SelectQuote Inc
- Company type: Public
- Traded as: NYSE: SLQT; Russell 2000 component;
- Industry: Insurance
- Founded: 1985; 41 years ago
- Founder: Charan Singh
- Headquarters: Overland Park, Kansas
- Key people: Donald Hawks (Chairman) Tim Danker (CEO) William (Bill) Grant III (COO) Ryan Clement (CFO) Bob Grant (President)
- Revenue: US$764.0 million (2022)
- Number of employees: 4,292 (2023)
- Website: www.selectquote.com

= SelectQuote =

Online marketplace for health insurance

SelectQuote is a direct-to-consumer distribution platform for selling insurance policies and healthcare services.

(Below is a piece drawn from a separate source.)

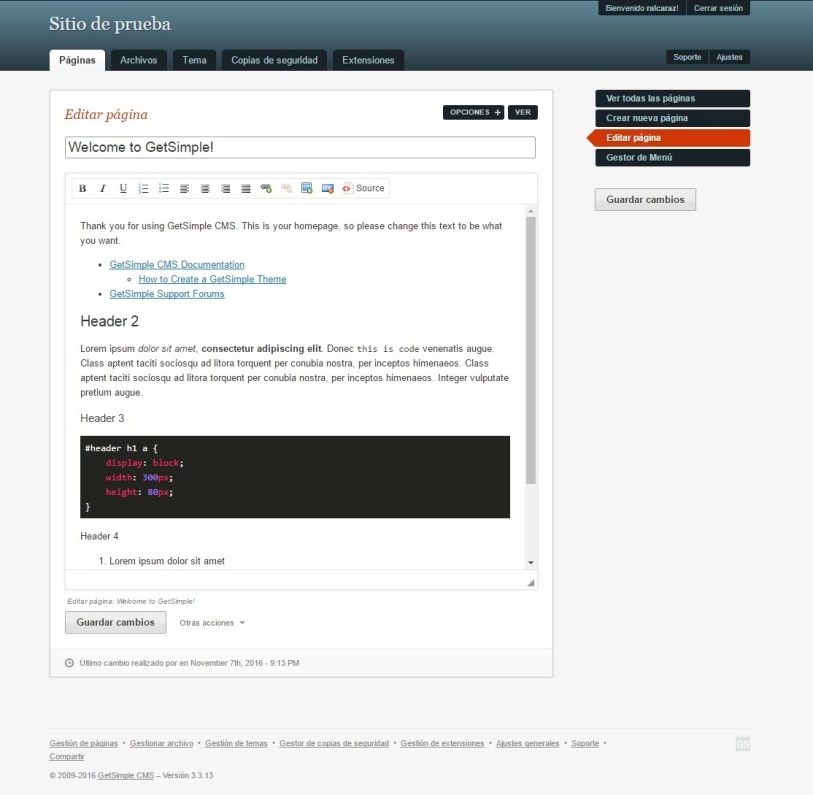
Task: Insert a bulleted list
Action: (164, 188)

Their insurance business earns commissions by connecting consumers with insurance carriers that provide senior health, life, automobile, and home insurance. The healthcare services business mainly consists of SelectRx, an accredited pharmacy. The company went public on May 21, 2020.

==History==
SelectQuote was founded in 1985. In May 2021, the company announced its foray into healthcare services via a new company named Population Health. The company aimed to capture the approximately $125bn in unnecessary healthcare costs by helping prevent the approximately 1.5mm preventable medication-related adverse effects.

In 2025, the United States Department of Justice filed a lawsuit alleging that SelectQuote, along with other insurance brokers and insurance companies, participated in a kick-back scheme that violated the False Claims Act and potentially defrauded Medicare.